On a recent project, had to deal with searching of tens of thousands of product descriptions, with a need to find substring matches quickly. The select: statement in Smalltalk works like a SQL table scan – okay for small collections, but becomes seconds+ response time with larger lists.
An effective solution to this is an nGram Dictionary. Strings of words can be broken up into sets of tri-grams, quad-grams, quint-grams, and so on.
My approach to this is a Dictionary indexed by nGram length, each element containing dictionaries of nGram strings of collections of the string objects to be searched.
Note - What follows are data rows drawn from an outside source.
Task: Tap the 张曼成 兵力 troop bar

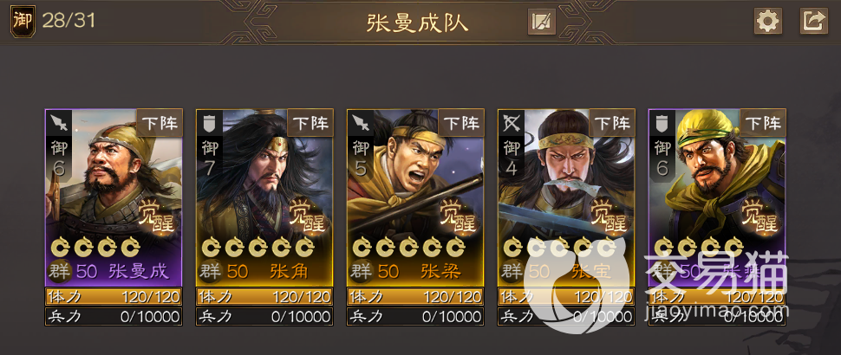Action: coord(114,316)
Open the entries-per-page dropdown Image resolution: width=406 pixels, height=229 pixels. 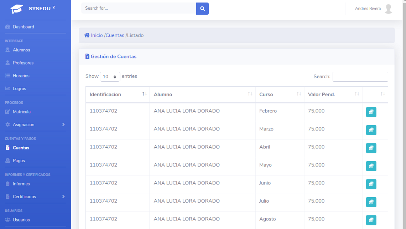(110, 77)
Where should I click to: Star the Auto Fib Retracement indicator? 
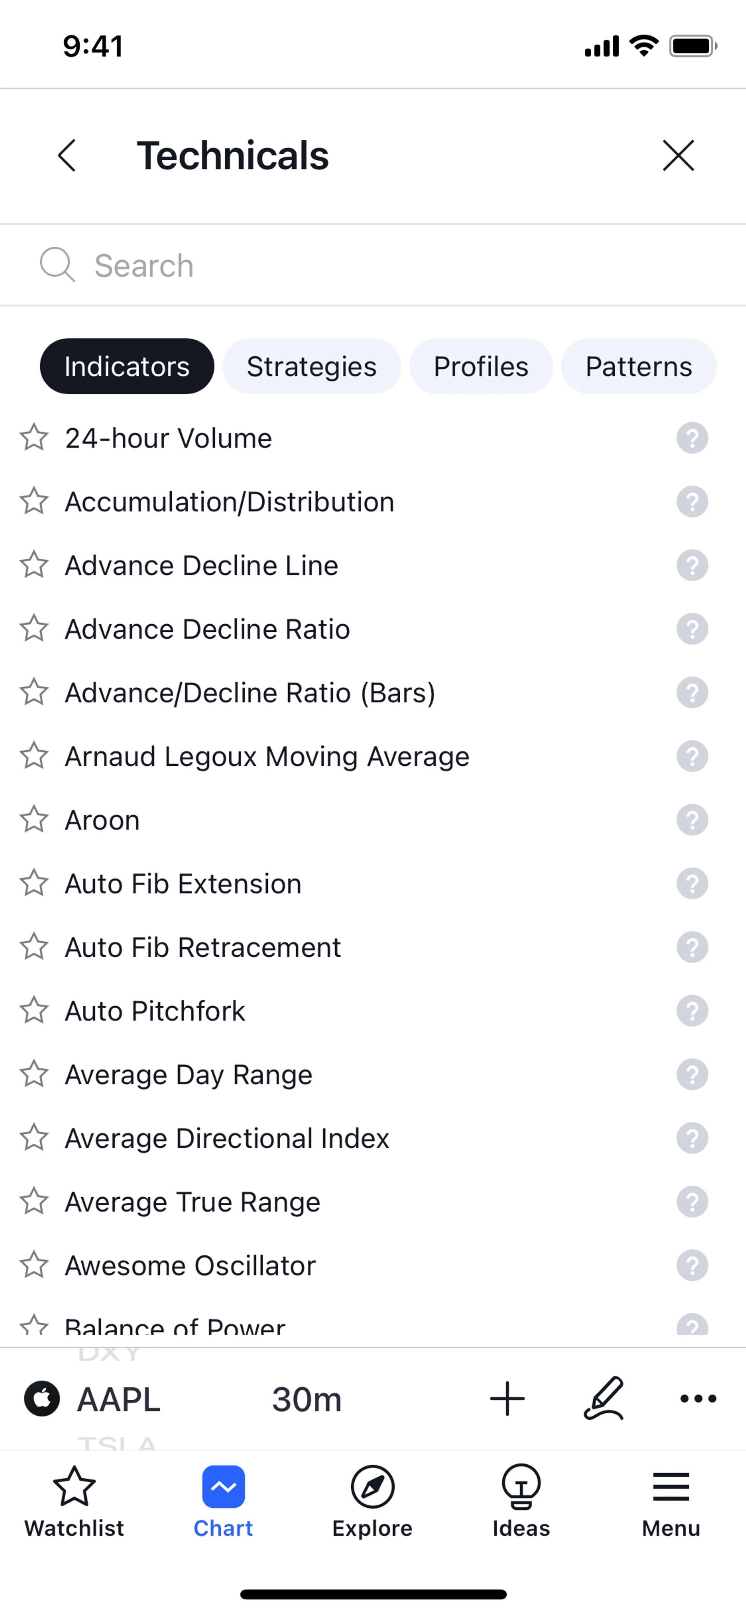click(x=34, y=947)
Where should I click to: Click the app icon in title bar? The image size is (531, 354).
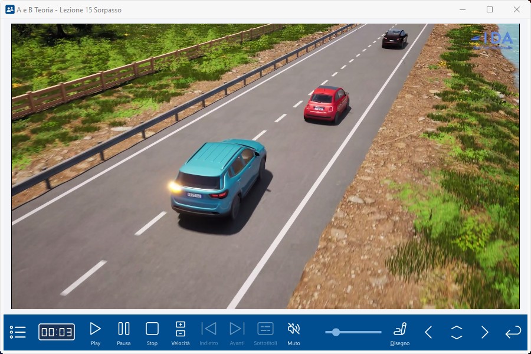pyautogui.click(x=9, y=9)
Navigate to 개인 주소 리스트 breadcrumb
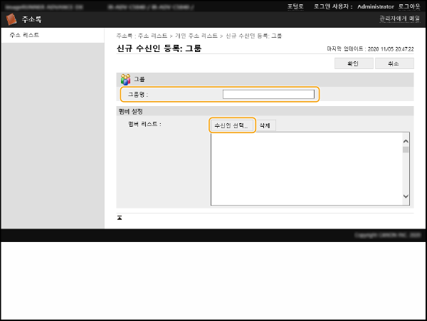Image resolution: width=427 pixels, height=321 pixels. [x=197, y=35]
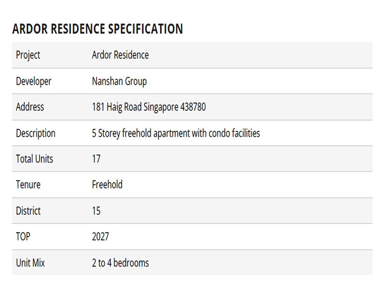374x285 pixels.
Task: Select the Ardor Residence project value
Action: (120, 55)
Thus, indexing results as such:
3 -> ana -> ('banana') ban -> ('banana', 'band') 4 -> bana -> ('banana') band -> ('band') anan -> ('banana') 5 -> banan -> ('banana') ...
To instantiate, just NGramDictionary new on: someCollectionofStrings from: 4 to: 10, for example. To search, just foo search: ‘someString’. If someString can be larger than the NGramDictionary size; search: will handle longer string searches by doing a select: scan.
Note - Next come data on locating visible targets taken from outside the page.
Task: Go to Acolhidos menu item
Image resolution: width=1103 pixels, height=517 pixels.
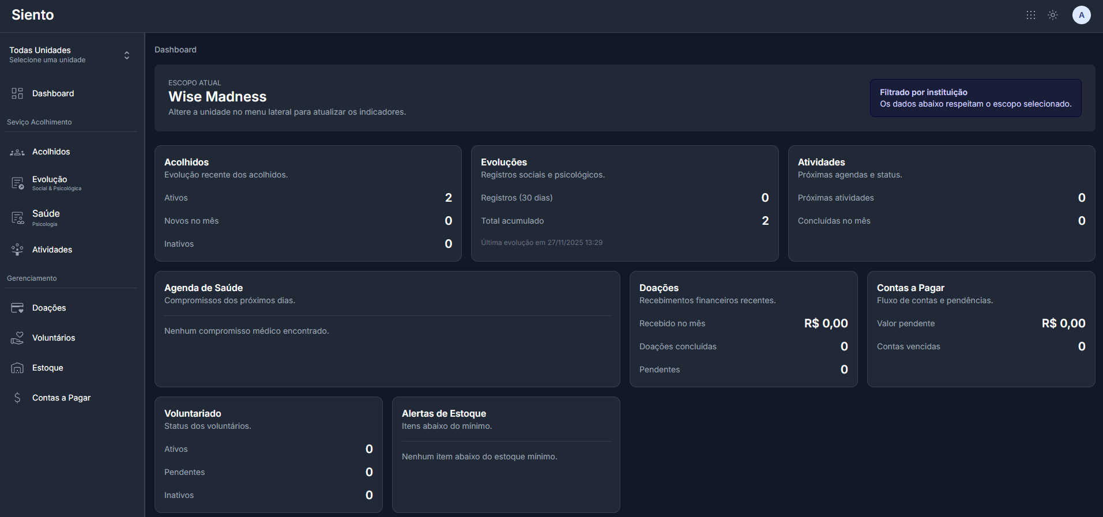Action: click(51, 152)
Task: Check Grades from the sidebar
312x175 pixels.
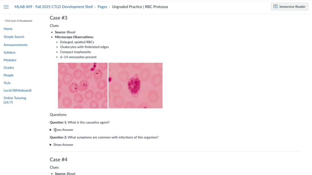Action: point(9,67)
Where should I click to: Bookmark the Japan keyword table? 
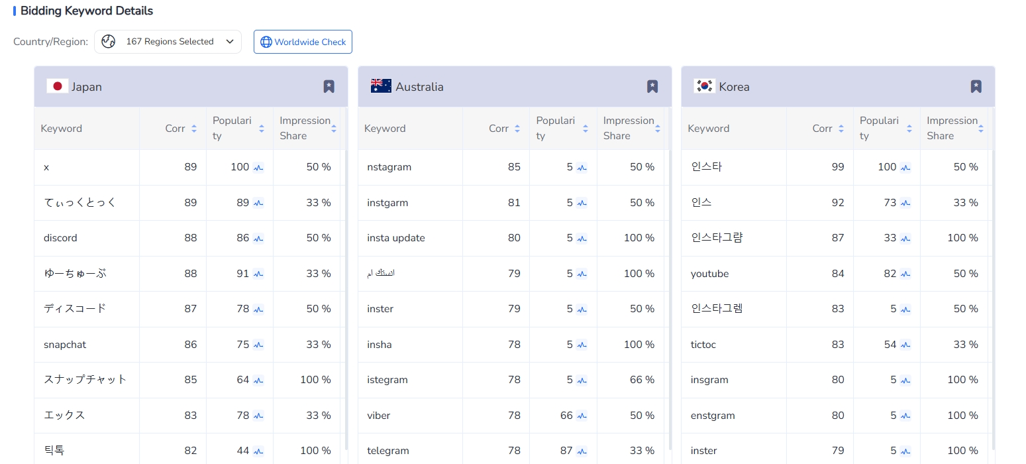[329, 86]
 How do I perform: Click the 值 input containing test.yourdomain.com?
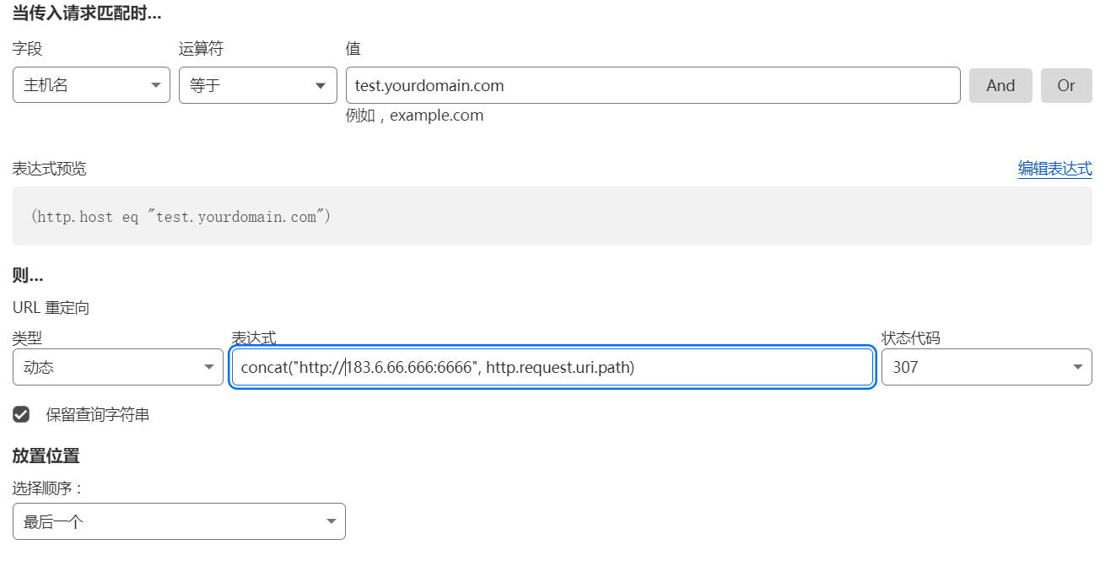653,85
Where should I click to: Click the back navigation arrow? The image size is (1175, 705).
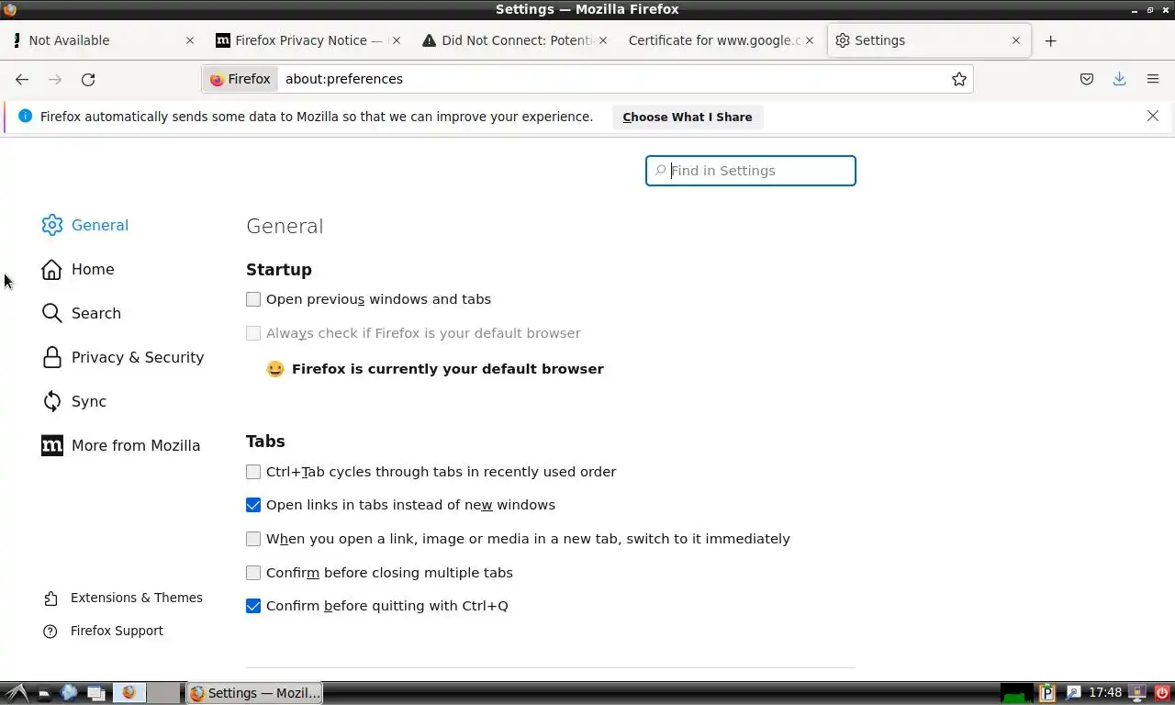tap(22, 79)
How large to make the nGram Dictionary is a matter of how large and non-unique the string collection may be. I recommend starting at the low end at 3 or 4 – searches of 1 or 2 character strings will return way too many results with most string collections to be useful.
There’s a few other special cases I kept this in this example code, to meet my particular needs; for example, this is not a strict nGram splicing – spaces, numbers and punctuation marks are excluded and become “word” boundaries. But, the results are super-fast, enabling, for example, type-ahead select lists on a web-based form.
Object subclass: #NGramDictionary
instanceVariableNames: 'mySmallest myLargest myCollectionofStrings myNGrams'
classVariableNames: ''
poolDictionaries: ''
category: ''
at: aString
"returns strictly those strings that have an indexed nGram. If the string is larger than
te largest nGram specified in this dictionary, return an empty collection"
|nGram|
nGram := self nGrams at: aString size ifAbsent: [nil].
^nGram notNil
ifTrue: [nGram at: aString ifAbsent: [OrderedCollection new]]
ifFalse: [Bag new]
nGramed: aCollectionofStrings n: length
"private. Return a dictionary of all nGrams or order length for the given collection of strings, excluding nGrams with punctuation or numbers"
|ngram e words |
ngram := Dictionary new.
aCollectionofStrings
do: [:each |
e := each asLowercase.
1 to: e size - length + 1 do: [:i |
words := (e copyFrom: i to: i + length -1) subStrings: '., :;- ()[]!!''&%/#+0123456789'.
(words size > 0 and: [words first size = length]) "split it, save if still the same length"
ifTrue:
[(ngram at: words first ifAbsentPut: [OrderedCollection new]) add: each]
]
].
^ngram
nGrams
"Private. lazily initialized"
^ myNGrams ifNil:
[myNGrams := Dictionary new.
mySmallest to: myLargest do: [ :i |
myNGrams at: i put: (self nGramed: myCollectionofStrings n: i) ].
myNGrams yourself ]
on: aCollectionofStrings from: start to: finish
"initialization method"
myCollectionofStrings := aCollectionofStrings.
mySmallest := start.
myLargest := finish
search: aString
"returns a collection of strings that contain aString. If there's not an nGram available, do a select: , which is slower of course'"
|nGram searchstring|
searchstring := aString asLowercase.
searchstring size <= myLargest
ifTrue:
[nGram := self nGrams at: searchstring size.
^nGram at: searchstring ifAbsent: [OrderedCollection new]]
ifFalse:
[nGram := self nGrams at: myLargest.
^(nGram at: (searchstring copyFrom: 1 to: myLargest) ifAbsent: [OrderedCollection new])
select: [: each | each asLowercase includesSubString: searchstring]
]